I can't tell if this description in Tyranny is meant to be funny or not.

BrownPepper
Dec 30, 2017

Leraika posted:

it is extremely YA fiction, with all that implies, but I'm a big fan of recommending The Ear, The Eye, and The Arm as one of my favorite sci-fi books

This book rocks or at least my memory of it does.

Anyone have opinions on Neal Stephenson's Anathem? My friend gave me a copy but it looks like a real door stopper. I've never read him before and have heard mixed things.

BrownPepper
Dec 30, 2017
Reading is loving cool. Read whatever stuff you like imo. It's embarrassing to re-read Harry Potter or whatever nonstop as an adult but there are way worse things. I honestly think it better for you in general than watching a movie or something. Like the physical process of reading a book is just healthy and good imo.

shelley
Nov 8, 2010

BrownPepper posted:

Anyone have opinions on Neal Stephenson's Anathem? My friend gave me a copy but it looks like a real door stopper. I've never read him before and have heard mixed things.

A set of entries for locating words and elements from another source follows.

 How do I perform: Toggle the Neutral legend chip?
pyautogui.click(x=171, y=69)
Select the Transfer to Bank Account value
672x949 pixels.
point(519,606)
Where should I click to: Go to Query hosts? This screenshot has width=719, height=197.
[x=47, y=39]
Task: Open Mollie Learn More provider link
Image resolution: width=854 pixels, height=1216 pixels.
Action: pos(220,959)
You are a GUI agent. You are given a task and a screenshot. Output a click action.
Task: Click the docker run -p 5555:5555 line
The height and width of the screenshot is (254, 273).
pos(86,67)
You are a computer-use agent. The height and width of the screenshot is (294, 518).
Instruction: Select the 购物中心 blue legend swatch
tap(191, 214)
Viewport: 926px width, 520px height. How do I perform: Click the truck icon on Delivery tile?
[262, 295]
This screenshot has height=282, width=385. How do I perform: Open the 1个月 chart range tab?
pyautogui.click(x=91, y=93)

It’s… fine. It held my attention the whole way through. I wouldn’t call it “great”, but I did find it enjoyable. I don’t remember any weird horny digressions in that particular book, but it’s been a long time. Stephenson has a distinctly longwinded style, but his prose is readable, even when he will not shut up about whatever technology he just made up.

If you start the book and come to a point where you’re not enjoying it, just quit right there, because it ain’t getting better.

Skypie
Sep 28, 2008

BrownPepper posted:

This book rocks or at least my memory of it does.

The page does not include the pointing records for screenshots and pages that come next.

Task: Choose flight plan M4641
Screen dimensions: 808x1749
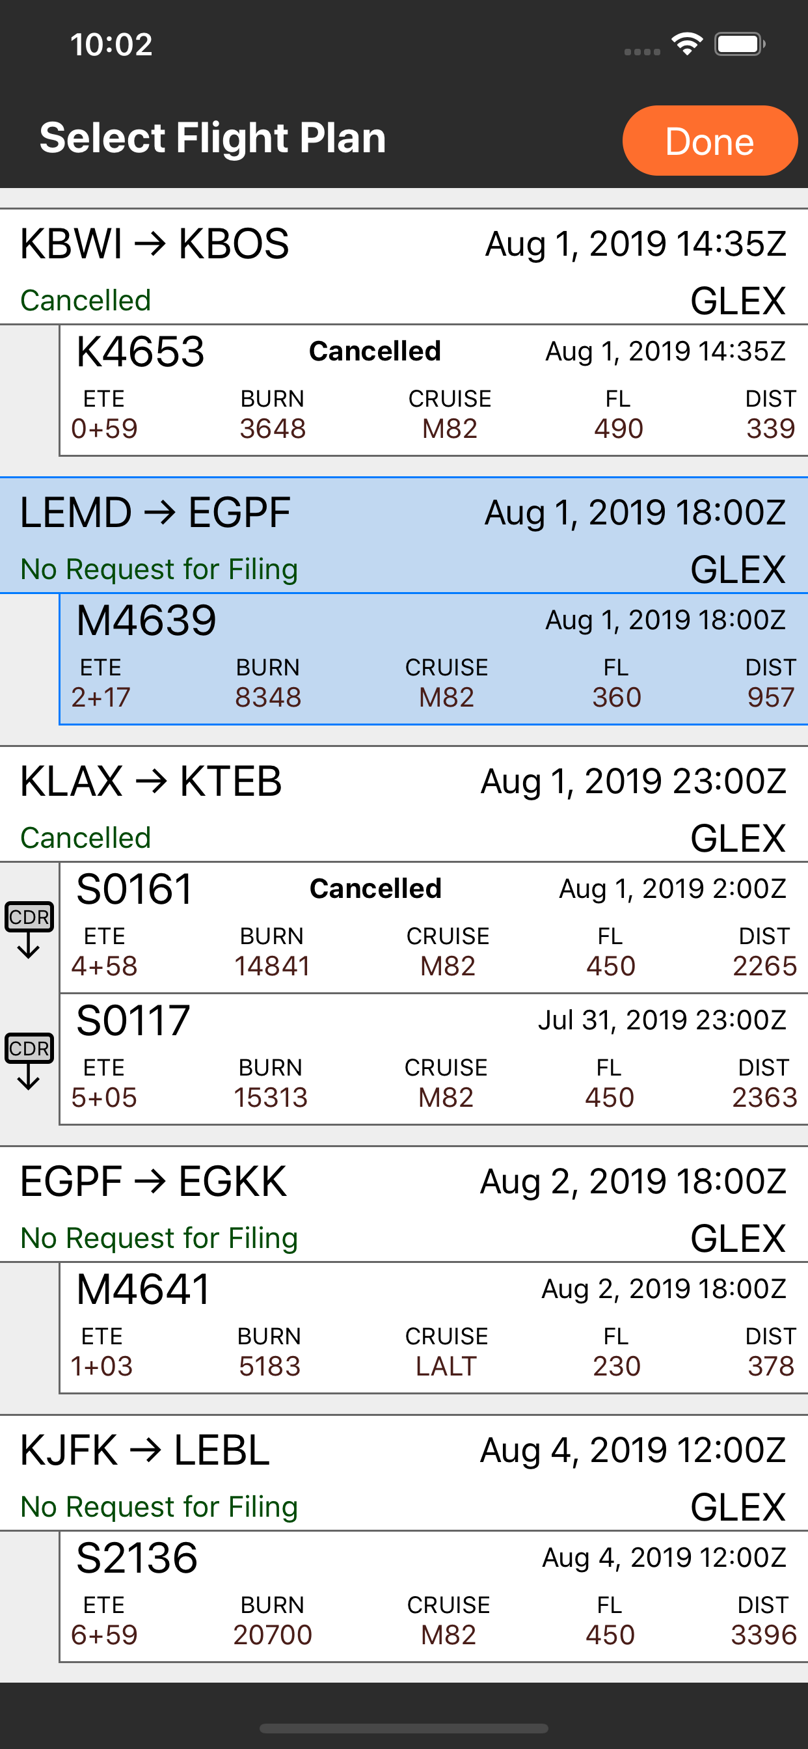Action: pyautogui.click(x=433, y=1328)
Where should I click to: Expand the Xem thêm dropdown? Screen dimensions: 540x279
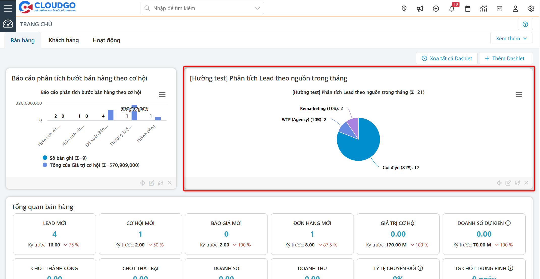(x=511, y=39)

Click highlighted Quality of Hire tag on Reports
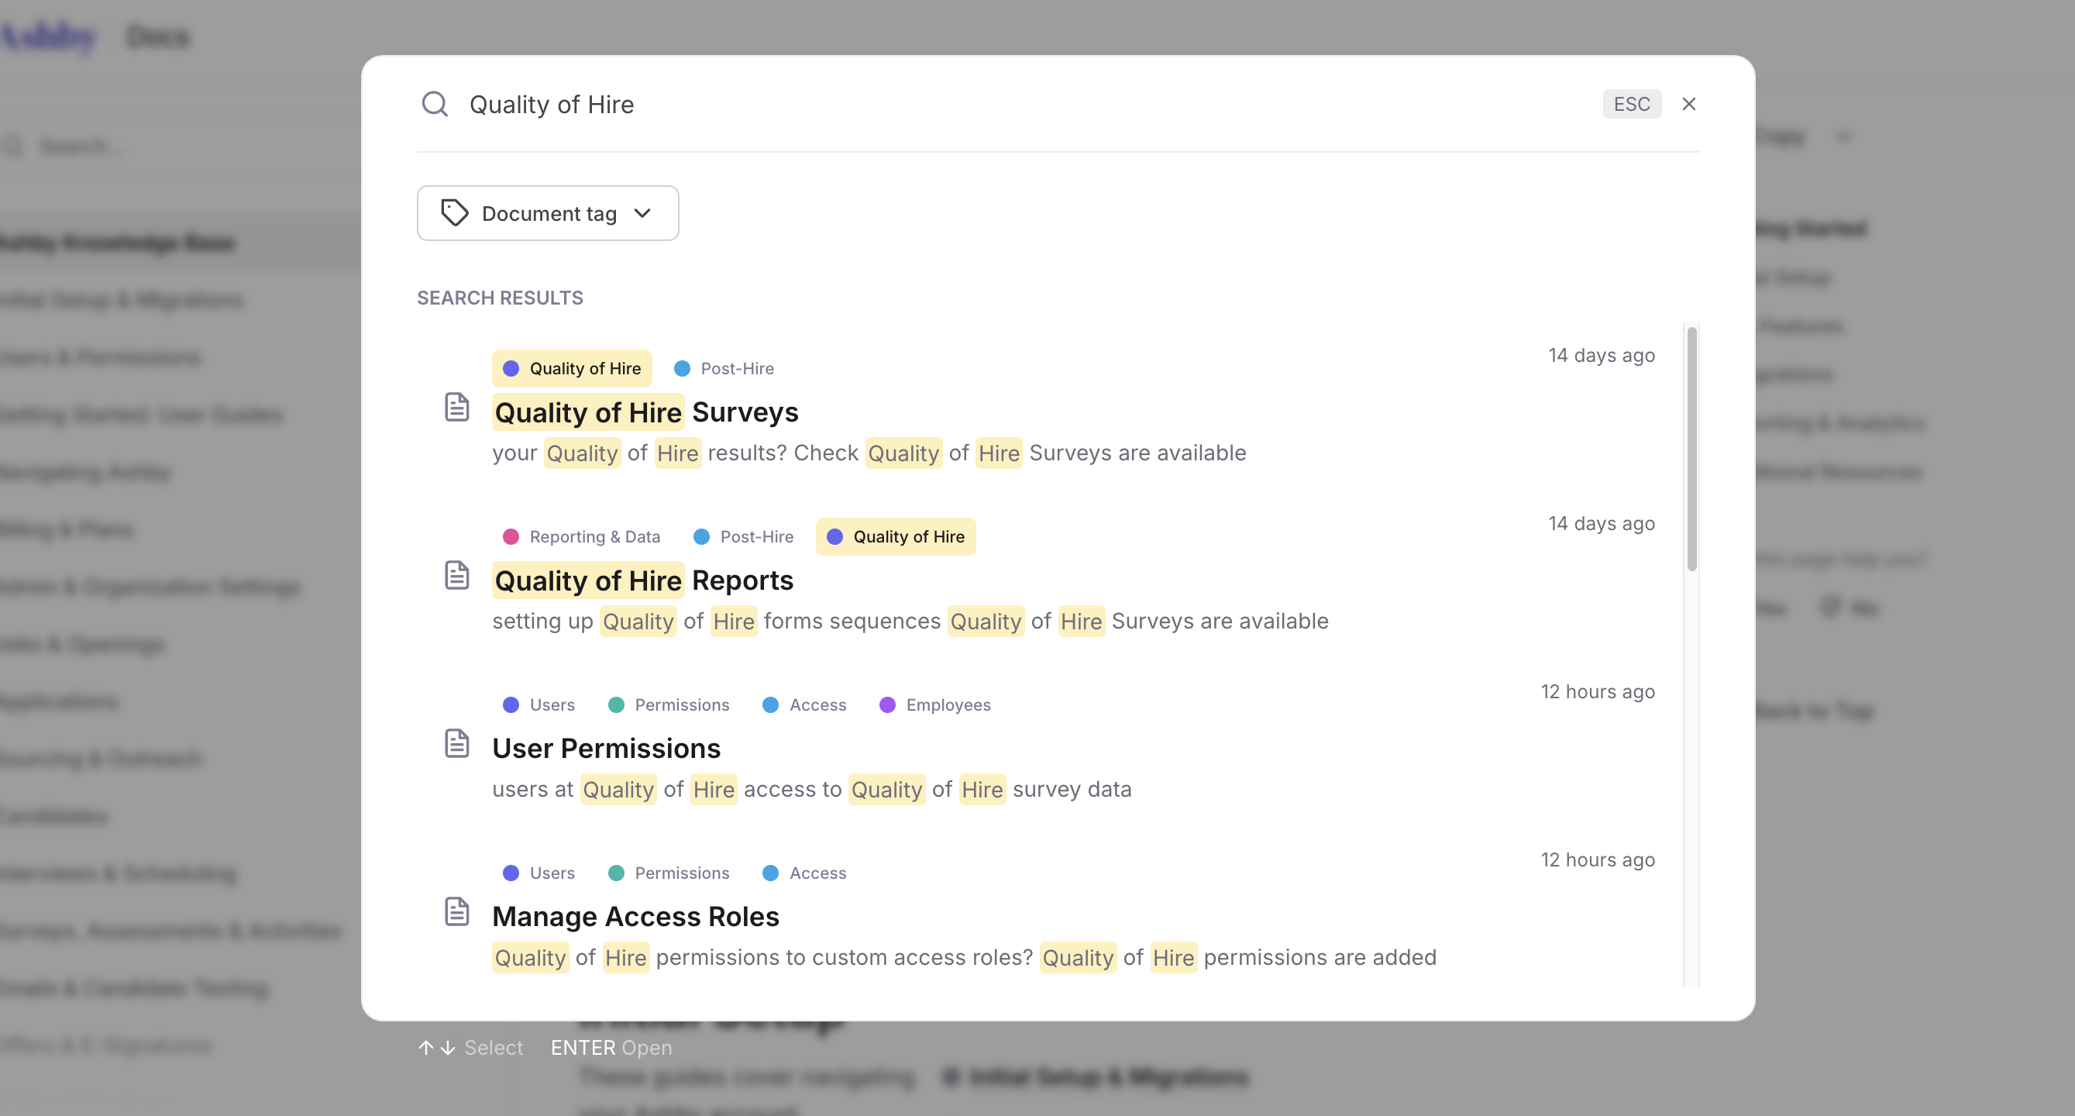coord(896,537)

Anyone have opinions on Neal Stephenson's Anathem? My friend gave me a copy but it looks like a real door stopper. I've never read him before and have heard mixed things.

I've always struggled with Stephenson cuz he gets deep in the weeds. Cryptonomicon was a huge book with multiple storylines across two different time periods and made my head spin

Professor Latency
Mar 30, 2011

Feels Villeneuve posted:

i got into classical when everything was closed for lockdown and it hasnt stopped rip

Nice. Who you into? Rachmaninoff is my fav

credburn
Jun 22, 2016
President, Founder of the Brent Spiner Fan Club

BrownPepper posted:

Anyone have opinions on Neal Stephenson's Anathem? My friend gave me a copy but it looks like a real door stopper. I've never read him before and have heard mixed things.

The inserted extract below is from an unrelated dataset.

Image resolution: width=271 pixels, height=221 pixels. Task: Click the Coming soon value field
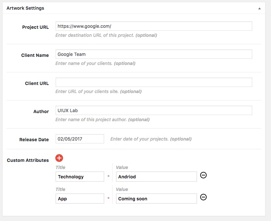(156, 199)

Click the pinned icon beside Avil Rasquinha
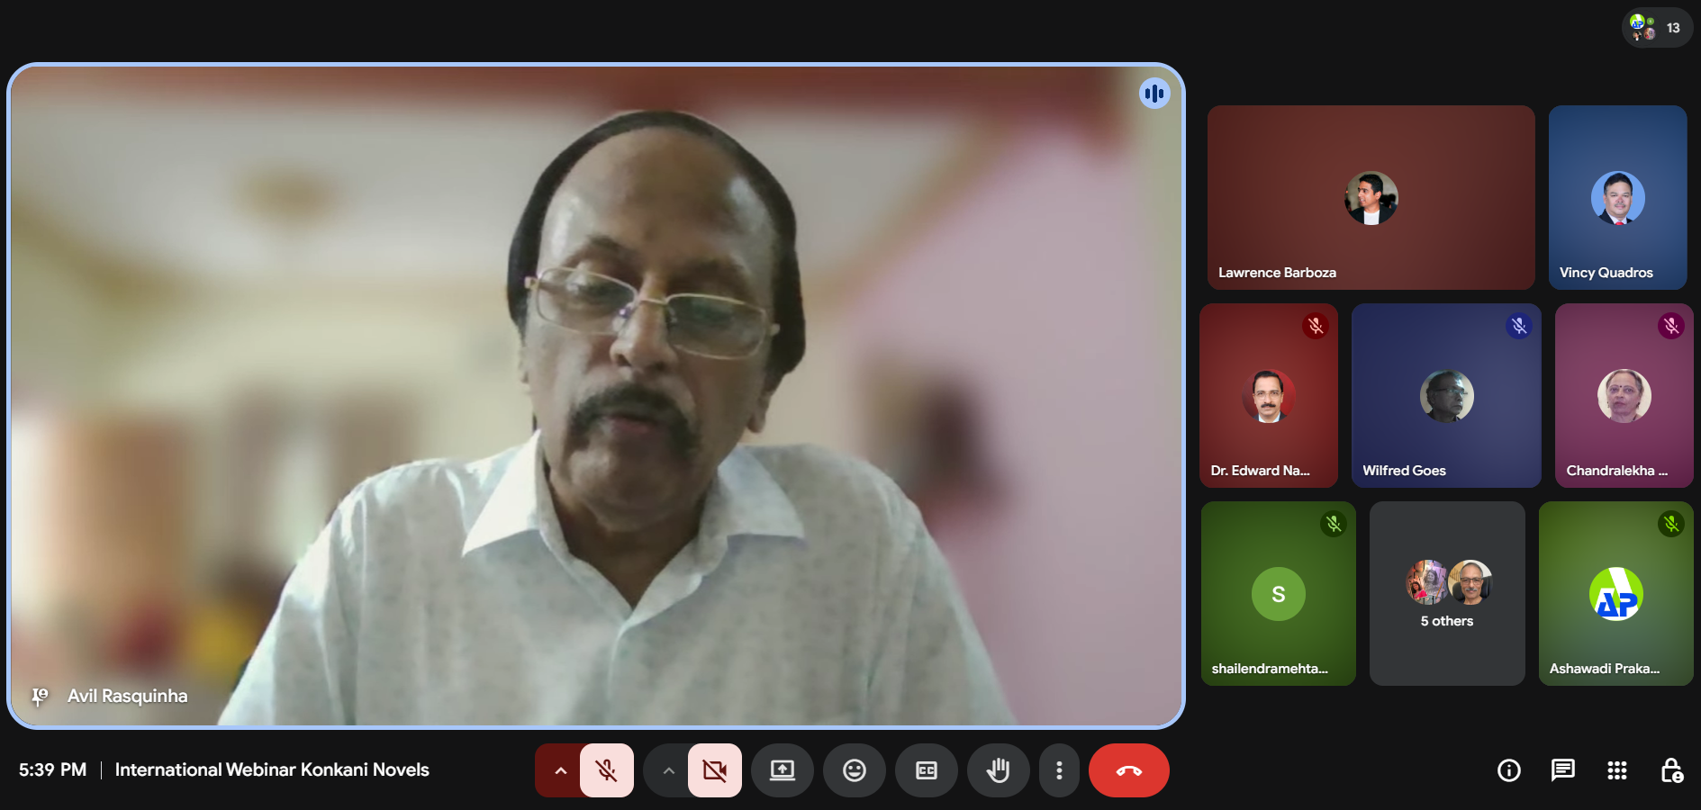[x=40, y=696]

I loving loved it, though I don't know if I would recommend it. I loved Stephenson's Snow Crash, Cryptonomicon, uhhh that one about nanobots eating books, and Anathem. I couldn't get through any of his Baroque Cycle books... I put in like 400 pages but god drat

I would say he started to get, for some, unbearably wordy around Anathem. I loved its pacing, though. Which is to say, slow.

My boyfriend at the time once asked what it was about, and all I could say is "alternate dimension math-monks." He read it later and enjoyed it quite a bit.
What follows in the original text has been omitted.